### What is expected
Everything from the line containing "For every named" to the close of the listing below should be retyped exactly, and nothing before it.
++++ Records to process ++++
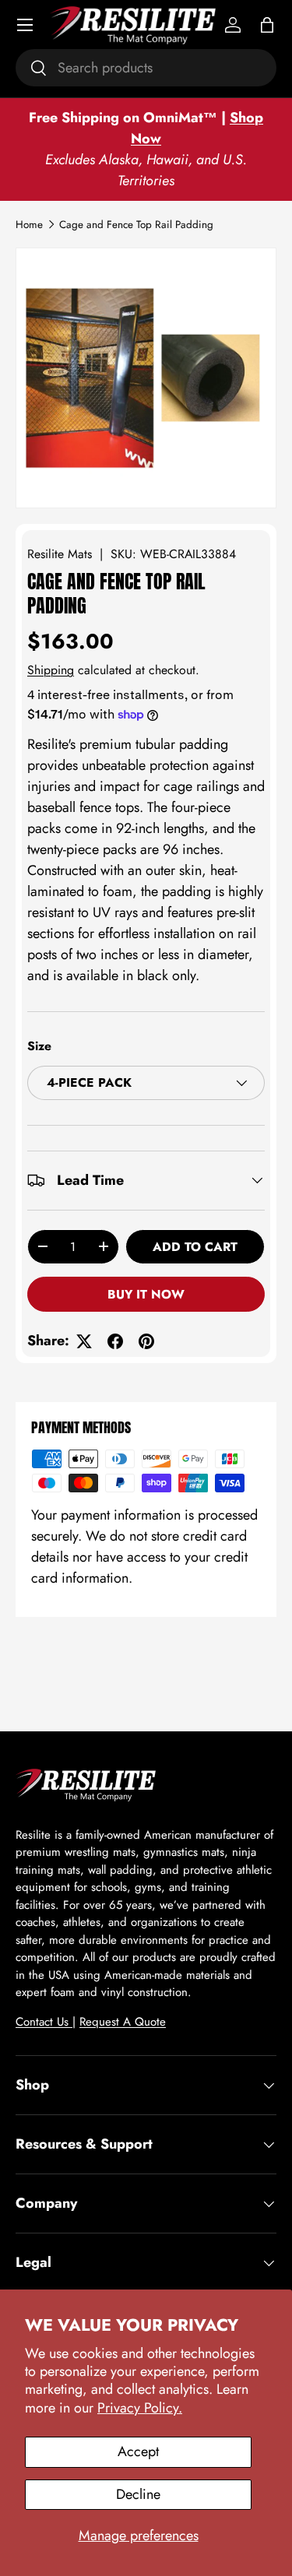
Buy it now (146, 1294)
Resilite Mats (59, 554)
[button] (267, 25)
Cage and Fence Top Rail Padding (136, 224)
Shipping (50, 670)
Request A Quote (122, 2021)
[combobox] (146, 67)
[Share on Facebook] (115, 1341)
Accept (138, 2451)
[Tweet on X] (84, 1341)
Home (29, 224)
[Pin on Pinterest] (146, 1341)
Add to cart (195, 1247)
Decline (138, 2494)
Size (39, 1046)
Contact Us (44, 2021)
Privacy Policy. (139, 2408)
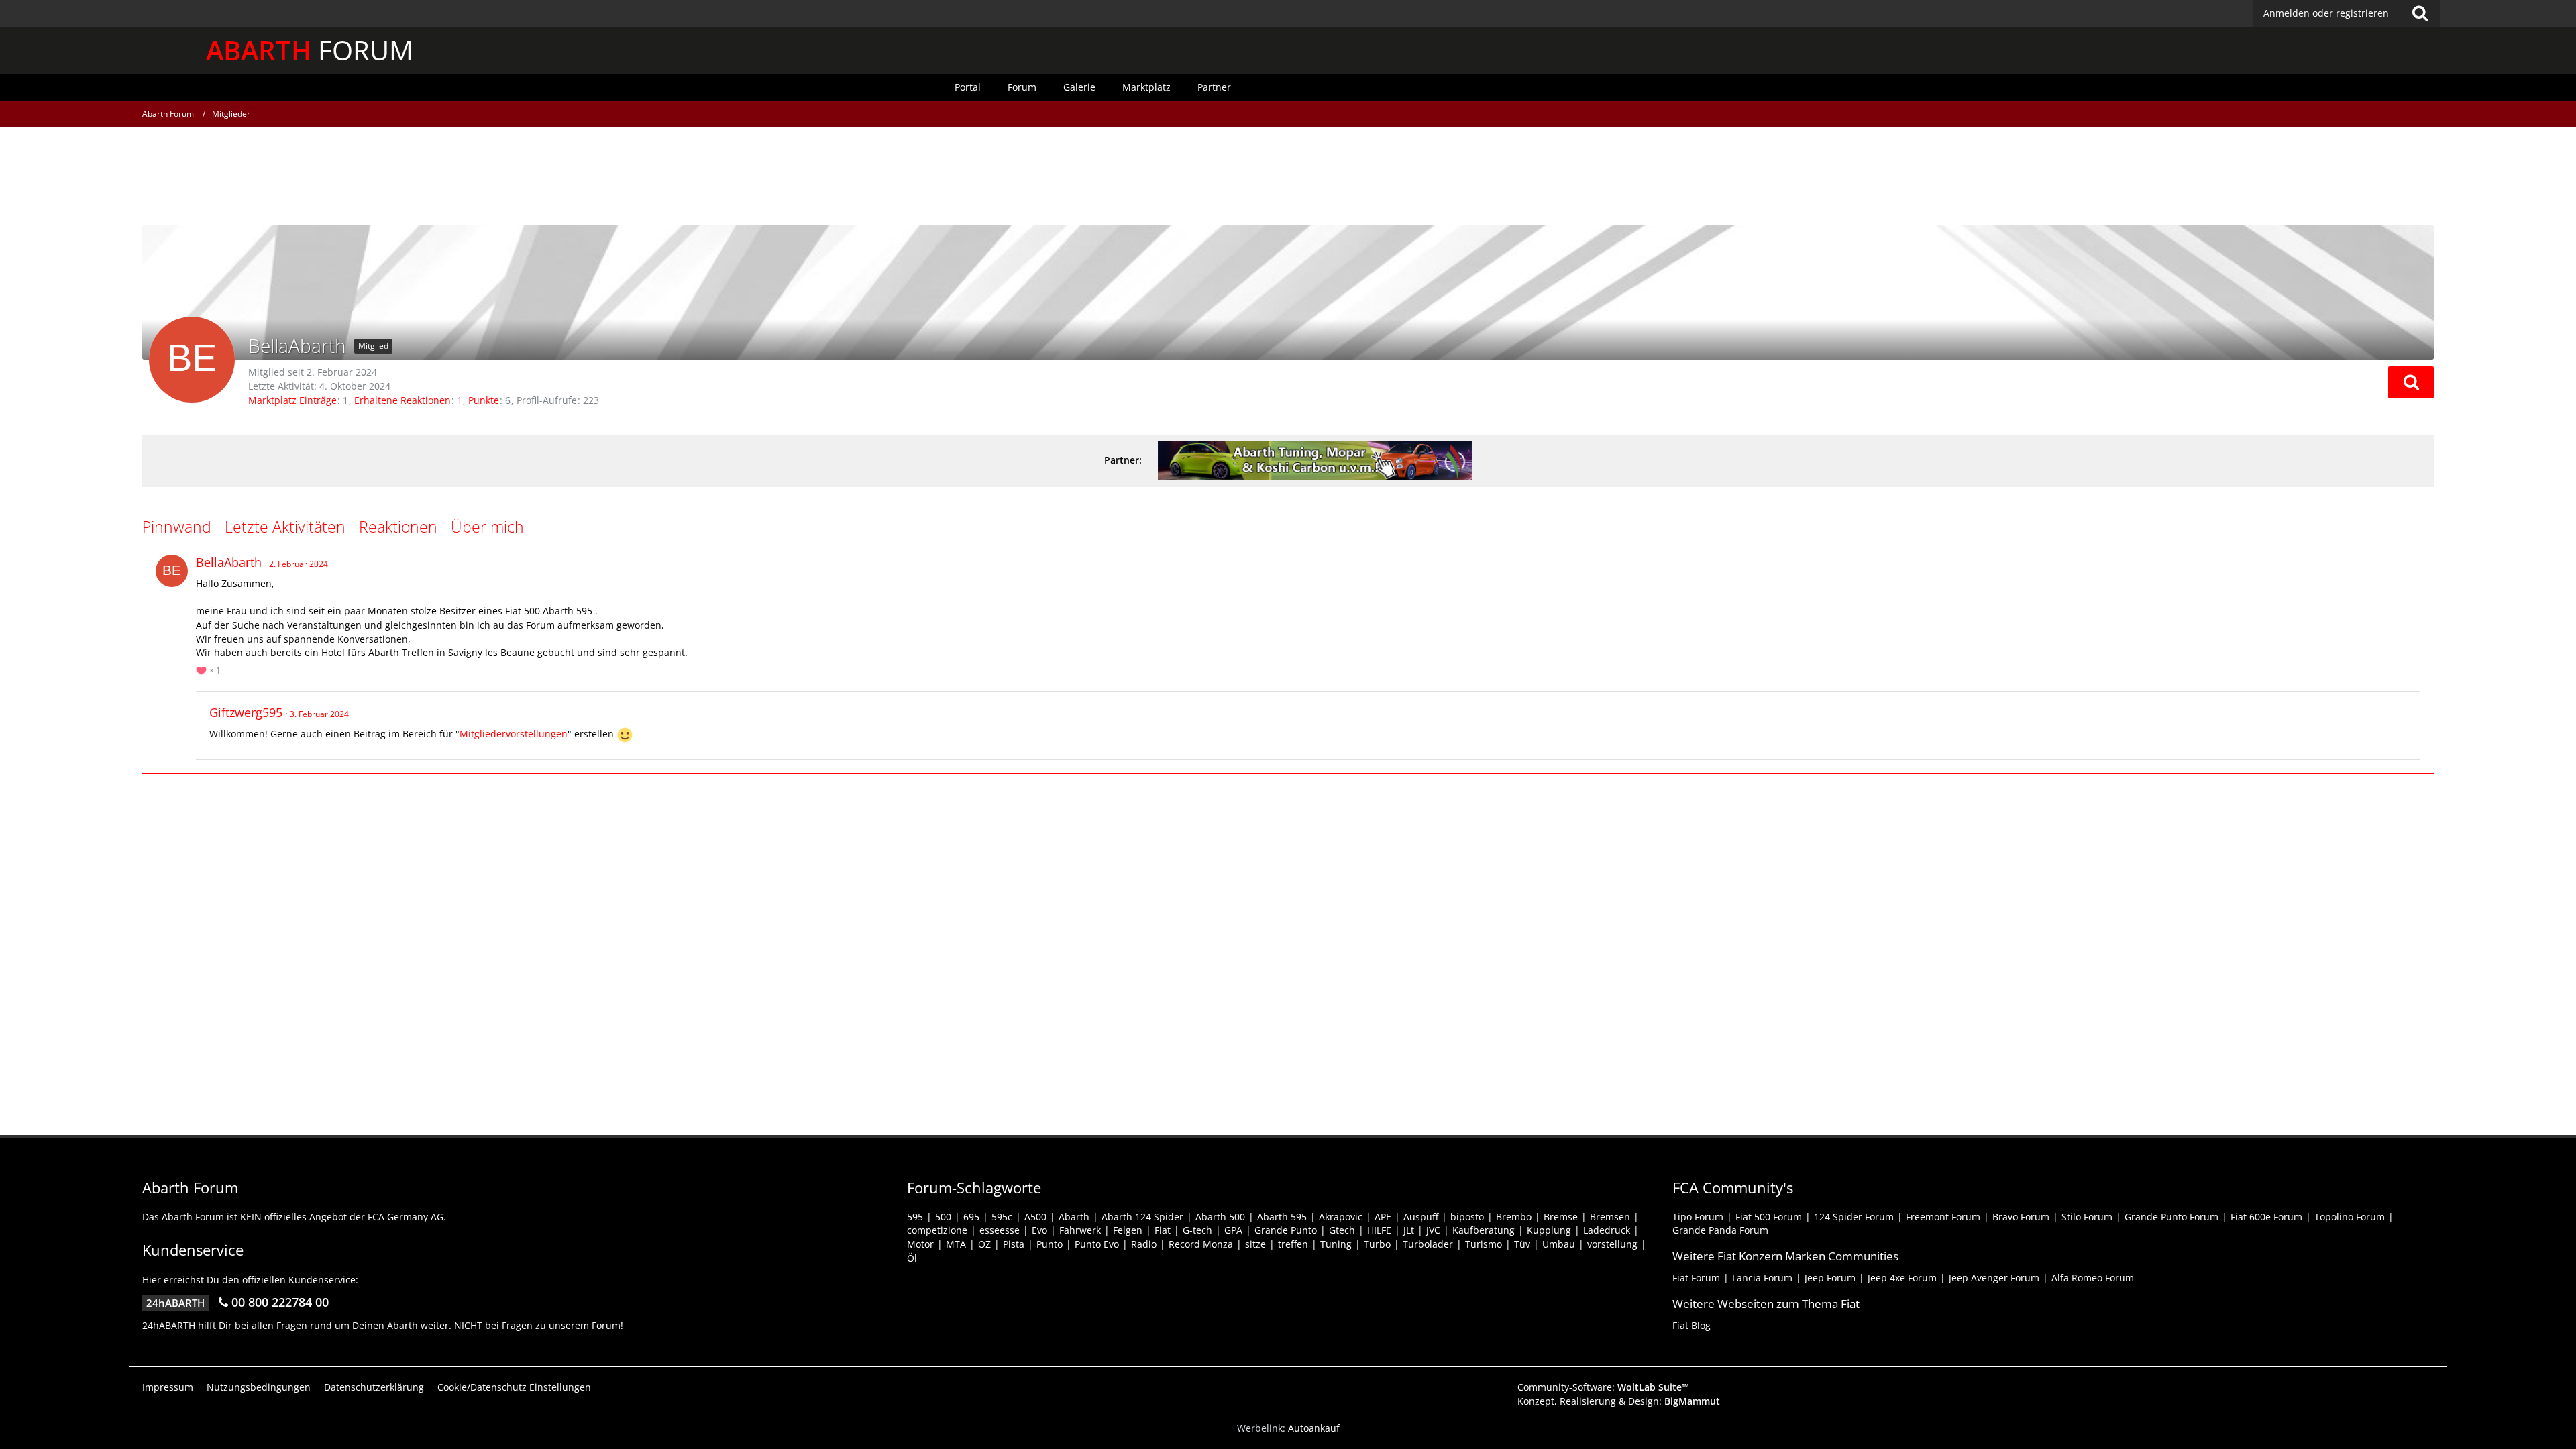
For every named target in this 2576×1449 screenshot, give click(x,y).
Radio (1144, 1244)
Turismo (1483, 1244)
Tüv (1522, 1244)
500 (943, 1216)
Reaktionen (398, 526)
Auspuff (1420, 1216)
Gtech (1342, 1230)
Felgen (1127, 1230)
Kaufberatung (1483, 1230)
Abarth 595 (1282, 1216)
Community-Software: (1603, 1387)
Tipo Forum (1697, 1216)
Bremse (1561, 1216)
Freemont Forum (1943, 1216)
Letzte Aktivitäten (285, 526)
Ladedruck (1606, 1230)
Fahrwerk (1080, 1230)
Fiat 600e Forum (2266, 1216)
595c (1001, 1216)
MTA (956, 1244)
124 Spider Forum (1854, 1216)
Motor (920, 1244)
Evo (1039, 1230)
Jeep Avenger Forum (1994, 1277)
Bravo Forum (2020, 1216)
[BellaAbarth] (172, 571)
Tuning (1336, 1244)
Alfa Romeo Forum (2092, 1277)
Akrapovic (1340, 1216)
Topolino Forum (2349, 1216)
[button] (2411, 382)
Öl (912, 1258)
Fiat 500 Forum (1768, 1216)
++++
### Solution for this task
For every named target in this 2576×1449 screenshot, give click(x,y).
Radio (1144, 1244)
Turismo (1483, 1244)
Tüv (1522, 1244)
500 (943, 1216)
Reaktionen (398, 526)
Auspuff (1420, 1216)
Gtech (1342, 1230)
Felgen (1127, 1230)
Kaufberatung (1483, 1230)
Abarth 595 (1282, 1216)
Community-Software: (1603, 1387)
Tipo Forum (1697, 1216)
Bremse (1561, 1216)
Freemont Forum (1943, 1216)
Letzte Aktivitäten (285, 526)
Ladedruck (1606, 1230)
Fahrwerk (1080, 1230)
Fiat 600e Forum (2266, 1216)
595c (1001, 1216)
MTA (956, 1244)
124 Spider Forum (1854, 1216)
Motor (920, 1244)
Evo (1039, 1230)
Jeep Avenger Forum (1994, 1277)
Bravo Forum (2020, 1216)
[BellaAbarth] (172, 571)
Tuning (1336, 1244)
Alfa Romeo Forum (2092, 1277)
Akrapovic (1340, 1216)
Topolino Forum (2349, 1216)
[button] (2411, 382)
Öl (912, 1258)
Fiat 500 Forum (1768, 1216)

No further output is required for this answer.